Restriction, Registration and Conscription
Throughout the war, there were amendments to and reminders about the Aliens Restrictions Act. These were printed in the newspapers and were particularly aimed at the Belgians who perhaps, as ‘friendly aliens’, sometimes thought that the regulations really didn’t apply to them. These reminders came with the warnings that failure to comply could result in fines or imprisonment.
Then on August 15th 1915 everyone across Britain, no matter the nationality, aged between 15 and 65 and not already serving in the army or navy, had to register. Everyone was then issued with and had to carry a National Registration Certificate.
Then in 1916 came conscription not just for British men aged between 18 and 41 but for all Belgian men aged between 16 & 40. The previous year in May 1915 had already seen the conscription for unmarried Belgian men aged between 18 & 25.
Now obviously anything official was placed in the papers but I haven’t found any local press with translations into French or Flemish announcing conscription for the Belgian men.

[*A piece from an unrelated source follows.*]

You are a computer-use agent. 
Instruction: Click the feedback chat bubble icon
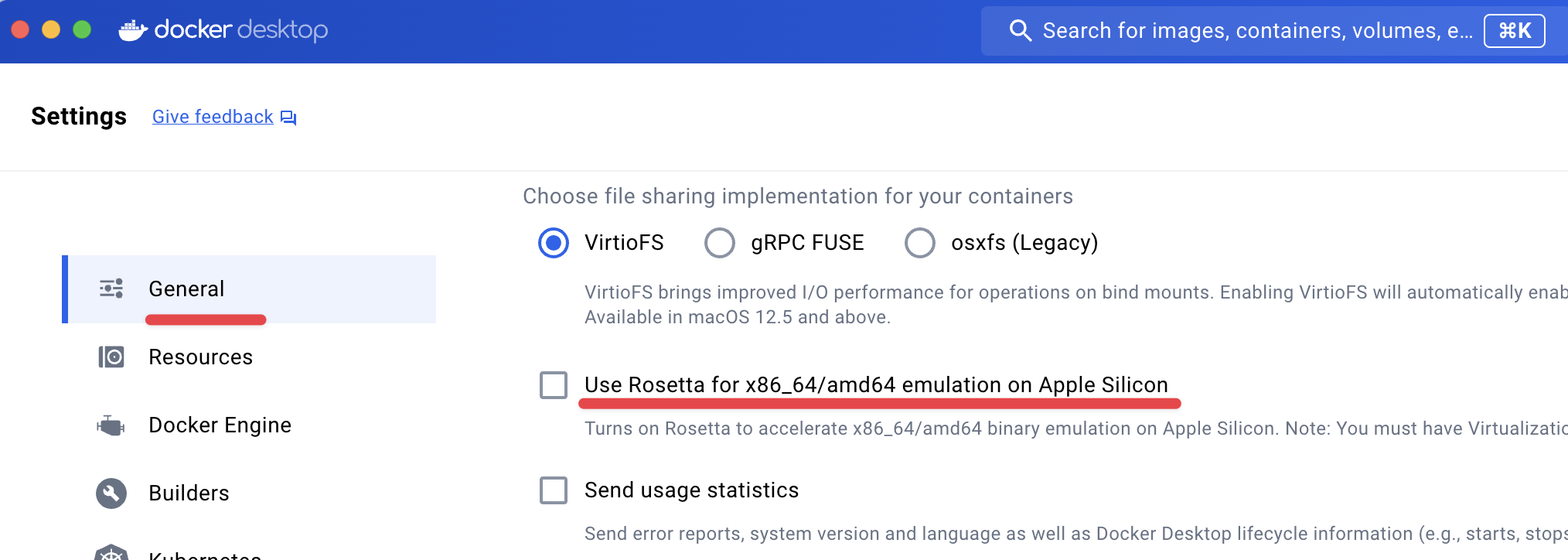(288, 118)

Locally the refugee committees would, of course, have kept everyone informed of all official notices and I assume that like our conscripted men the Belgian men also received conscription notices through the post.
Birth, Marriage and Death
Life goes on wherever you are and so there were babies born, couples married and people sadly died.
Between November 1914 and May 1916, eight refugee babies were baptised. The first was on 18 November 1914 and poor Rosalie, the mother of George here, must have been heavily pregnant when she fled her home.
18 November 1914
George Albert Ignatius LOTAIRE
son of Alphonse & Rosalie nee MEULEMEESTER
Mill Hill (Belgian Refugee)
Four marriages took place between November 1915 and November 1918 one of which was between Julius Verhelst and Mary de Preter. This took place on the 27 July 1915 and was followed by the baptism of a daughter, Mary Elizabeth the following May. And at that time they were living in London Road. Julius can be found in the Belgian military records so he may well have already been in the army at this time.
There were four burials recorded between March 1915 and November 1918.
Some Belgian Refugees of Deal and Walmer
On the list for unemployed in June 1915 a Leon Gilliot appears living in a property called Sandringham, on The Marina. He was an engineer by trade and was the Mayor of Aertselaer when the Germans invaded. He and his wife Laure arrived in Deal with their seven children and their eighth, Elizabeth, was born and baptised here in May 1916. Leon died in 1917 aged 54 and was buried in October in Hamilton Road Cemetery. After the war his wife and children, like nearly all those refugees who came to safety in Britain, returned home to Belgium to rebuild their lives. Leon was later disinterred and taken home in 1919.
Leon Herssens appears on the list for the unemployed as a 29-year-old solicitor living in Deal at 97 Blenheim Road. At some point, after July 1915 he joined the Belgian military. He is mentioned in the newspapers and frequently gave speeches and performances and is listed as vice president of both the Cercle Belge Comoedia, of which he was a founding member, and the manager of the Belgian club as well as being joint librarian there with his wife.
Leon’s wife was Jeanne Limpens and the niece of Father Limpens, curate of St. Thomas’, Deal. Her father Leon, mother Leonie, and 3 sisters were also here and lived in Wellington Road. They all moved to Rye in May 1916 and it is from there that they returned home to Alost after the war. Another uncle, Emile Limpens, was here with his wife and two daughters living in Blenheim Road. The daughters, Lucy and Marguerite, both joined the Red Cross Voluntary Aid Detachment in July 1917. They both went on to serve in a Military Hospital in Oxford before their return to Belgium sometime after December 1918. Sadly, their father Emile died in the home of his brother, Father Anthony Limpens, on the in November 1918. He, like Leon Gilliot, was buried in Hamilton Road cemetery and in 1919 disinterred and returned home.